This section’s aim is to expose the developed strategy for solar plus battery-based VMG management within the Spanish framework as case of study. As mentioned before, the main goal of the project was to develop an EMS that benefits both system operators and end-users by providing frequency stabilization while reducing prosumers’ annual electricity costs.
Thus, first a contextualization of the strategy is provided. Second, a general overview and the scope of the strategy are discussed. Next, the study case is described in detail, enabling a later understanding of the VPP operation. In a further step, DM and CIM participation principles are discussed. Finally, a summary of the proposed technique is provided.
2.2. General Overview and Scope
The MG-management strategy comprises the first two management levels of the hierarchy (home and community). In the first level, the individual household self-consumption maximization is pursued by controlling BESS charge and discharge cycles depending on the relationship between solar production and consumption. In this level, power flows through the smart meter are controlled to avoid outages and maintain compatibility. Once all prosumers have been individually managed, community-level scheduling is developed. In this level, the main goal is the same, maximizing PV plusBESS energy consumption but under an EC vision, i.e., when prosumers’ deficits and surpluses exist within the same hour, these are matched and excess/lacking energy is bid in the DM. If not, the state of charge (SoC) of each prosumer is checked in order to take advantage of or cover any member’s excess or needed energy.
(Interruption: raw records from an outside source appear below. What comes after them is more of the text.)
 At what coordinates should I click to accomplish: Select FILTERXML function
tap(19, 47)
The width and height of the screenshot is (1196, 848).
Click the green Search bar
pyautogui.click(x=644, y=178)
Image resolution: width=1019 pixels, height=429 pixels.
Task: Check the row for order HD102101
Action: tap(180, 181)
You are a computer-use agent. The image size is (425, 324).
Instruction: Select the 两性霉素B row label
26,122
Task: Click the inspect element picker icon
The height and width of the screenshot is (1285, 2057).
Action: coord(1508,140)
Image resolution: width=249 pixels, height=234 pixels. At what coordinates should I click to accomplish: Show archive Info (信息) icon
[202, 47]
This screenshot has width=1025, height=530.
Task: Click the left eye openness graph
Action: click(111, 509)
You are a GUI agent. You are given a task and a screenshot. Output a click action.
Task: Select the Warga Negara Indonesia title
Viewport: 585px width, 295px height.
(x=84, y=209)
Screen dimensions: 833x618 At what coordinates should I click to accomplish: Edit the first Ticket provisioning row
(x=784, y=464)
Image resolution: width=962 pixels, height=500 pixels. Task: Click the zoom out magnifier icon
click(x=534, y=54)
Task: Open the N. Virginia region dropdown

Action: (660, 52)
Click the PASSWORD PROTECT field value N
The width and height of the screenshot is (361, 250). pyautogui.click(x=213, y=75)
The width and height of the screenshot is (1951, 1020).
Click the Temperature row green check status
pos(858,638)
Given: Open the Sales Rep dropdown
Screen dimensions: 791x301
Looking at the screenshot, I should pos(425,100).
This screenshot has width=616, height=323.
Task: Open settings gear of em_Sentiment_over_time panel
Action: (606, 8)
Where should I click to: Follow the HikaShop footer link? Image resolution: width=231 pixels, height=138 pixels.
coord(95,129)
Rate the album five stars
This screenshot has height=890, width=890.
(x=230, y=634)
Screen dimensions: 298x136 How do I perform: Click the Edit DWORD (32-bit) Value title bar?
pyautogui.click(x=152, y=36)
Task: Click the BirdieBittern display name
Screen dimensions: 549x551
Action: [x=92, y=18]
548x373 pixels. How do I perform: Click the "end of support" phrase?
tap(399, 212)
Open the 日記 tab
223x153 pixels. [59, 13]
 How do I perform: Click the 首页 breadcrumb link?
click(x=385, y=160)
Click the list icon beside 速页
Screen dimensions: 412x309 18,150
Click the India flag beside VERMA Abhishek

If all SoCs are within the operating limits, no bids will be sent; or if, conversely, no exchanges can be scheduled, the excess or lacking energy will be sent as an offer to the operator the day ahead.
Nevertheless, the DM offers sent to the market operator are not definitive because FRR market participation modifies individual SoCs. Therefore, CIM intervention is usually required for two main reasons: to correct the DM bid sent the day before, maintain a secure SoC, and optimize expenses of all prosumers by trading and doing energy arbitrage. This second CIM intervention is part of the strategies developed by the VPP operator. For an optimized real-time operation, information flow between community manager and VPP operator is crucial; therefore, in
Section 2.4, the data exchange is detailed.
Regarding the scope of the methodology, it is divided into two main objectives:
To obtain extra monthly savings in the electricity bill by aggregating prosumers and offering aFRR services to the TSO. For that aim, as mentioned, optimized energy trading techniques have also been implemented for enhanced operation and revenue maximization;
To analyse future scenarios for energy consumers in economic terms within 15 years after evaluating the profitability of the EMS on a year basis. These scenarios are: (1) utility grid consumption or business as usual (BaU); (2) installing only PV panels and participating in the net billing scheme developed recently; (3) adding a BESS to the net billing scheme; and (4) joining an energy community based on the proposed EMS. The developed tool can study all these by switching on/off the community mode, the BESS and/or PV production.
2.3. Definition of the Case of Study’s Scenario
The energy-community object of study is composed of five prosumers who have different consumption profiles among them. Remarkably, all the input data was obtained from real data sources for the November 2021 to November 2022 period. Among these, solar irradiance information was obtained from the weather agency’s website [
23] and from the closest weather station to each prosumer, and energy consumption data were obtained from real metering data reported on their distribution-company application [
24].
After obtaining the consumption data for each user, the PV and BESSs were sized, and solar production was calculated following common criteria. Solar arrays’ configuration was designed following the solar peak hours (SPH) criterion aiming to obtain an annual solar coverage ratio (SCR) of 100%. Briefly, with this criterion the equivalent hours of maximum daily irradiance (SPH) were obtained with historical hourly irradiance (
Gmaxday) data by using Equation (1). Afterwards, the amount of required solar panels was calculated with Equation (2) using yearly mean SPH obtained in 2.1. Finally, monthly mean SCR was calculated using Equation (3):
with
Gmeanday being the mean hourly solar irradiance [W/m
2],
hday the 24 h per day [h],
Gmaxday which was considered 1000 [W/m
2],
nPV the number of PV panels [−],
PPV the power of the panel [kW] which was considered 0.3 kW each,
ηsyst the efficiency of all the systems [pu] which was considered 90% (i.e., 10% conduction and module losses),
SPHmean yearly mean SPHs [h],
SPHmonth monthly mean SPHs [h] and
Econ_meanday the mean daily consumption of a given household.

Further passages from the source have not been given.